The Drowned World - JG Ballard

The only Ballard I had previously read was Cocaine Nights, which though entertaining and weird was not exactly Science Fiction. So I was looking forward to The Drowned World (and yet another apocalypse).

What hit me first was the evocative writing, it's really dense, and provides a great image of what the world has become: a flooded, steamy jungle. The reason for the apocalypse is never explained, there are hints: a larger sun, a mention of Russia and America; but otherwise it's a mystery. And it's not a recent sudden apocalypse, with stories of populations shifting northwards and gradual flooding, giving the impression that the human race tried to fight, but in the end were overcome. It's all very trendy given the current concerns over the planet warming up.

The main plot follows Kerans, a researcher, as he slowly comes to realise that he doesn't want to return north from the expedition they are on. I found the plot quite weak, atmospheric yes, but not driving enough. I needed to force myself to read on, and despite the novel being thin (a mere 175 pages), it's taken me ages to finish it. I think this is because I just didn't care about the apathetic characters. But their apathy is part of the plot, they are regressing back in time to prehistoric creatures, who can do without social company.The arrival of a boat full of pirates (with alligators in tow) livens things up a bit, and there's a nice set piece that arises out of this, but overall the plot is subservient to the mood.

As for the message, it left me confused. Give up and adapt? Or you can't fight evolution and the memories buried in your genetic past? I don't know.

So, it was interesting, but not gripping.

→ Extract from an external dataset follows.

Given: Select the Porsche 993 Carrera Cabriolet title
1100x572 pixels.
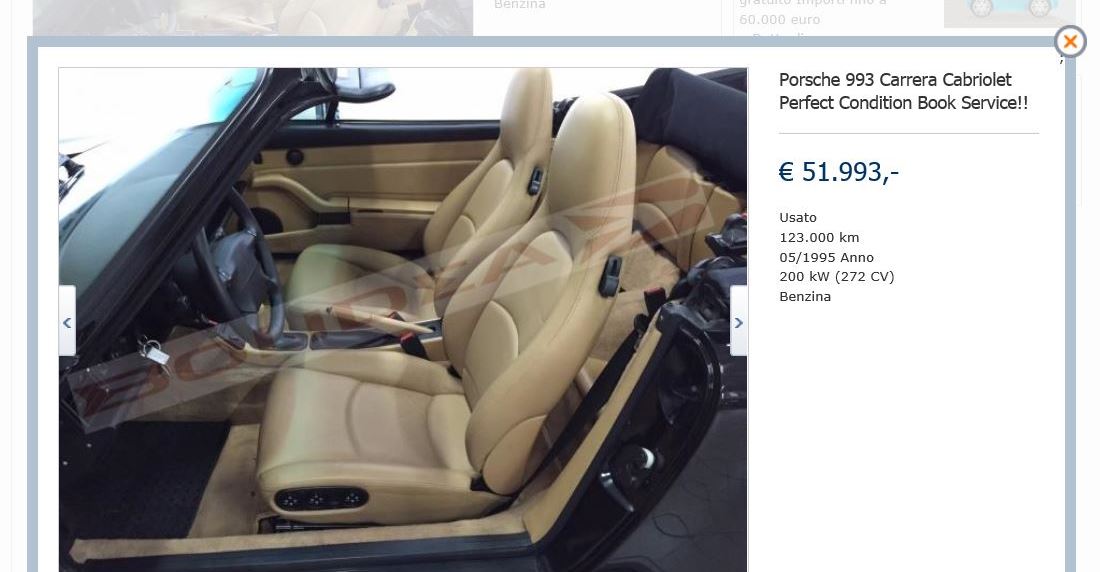Looking at the screenshot, I should pos(903,91).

I should also note that the most recent reprint has a recent interview with Ballard included at the end, along with an article from the sixties; which are interesting.

1 Comment

I had pretty much the same exact experience with this book that you did: Setting and premise were very interesting, but it took me forever to plow through it, and a lot of that was the intentionally-undefined characters who (As is typical for Ballard) seem more interested to journey through the internal space of their own minds than to actually resolve any external conflict.

I did love the mood, and the setting. I thought semi-sunken, semi-jungle, unbelievably hot London was really well done, but in the end (Again, as with a lot of Ballard), the whole thing felt like a few impressions from a dream stitched together rather than any attempt at a coherent story.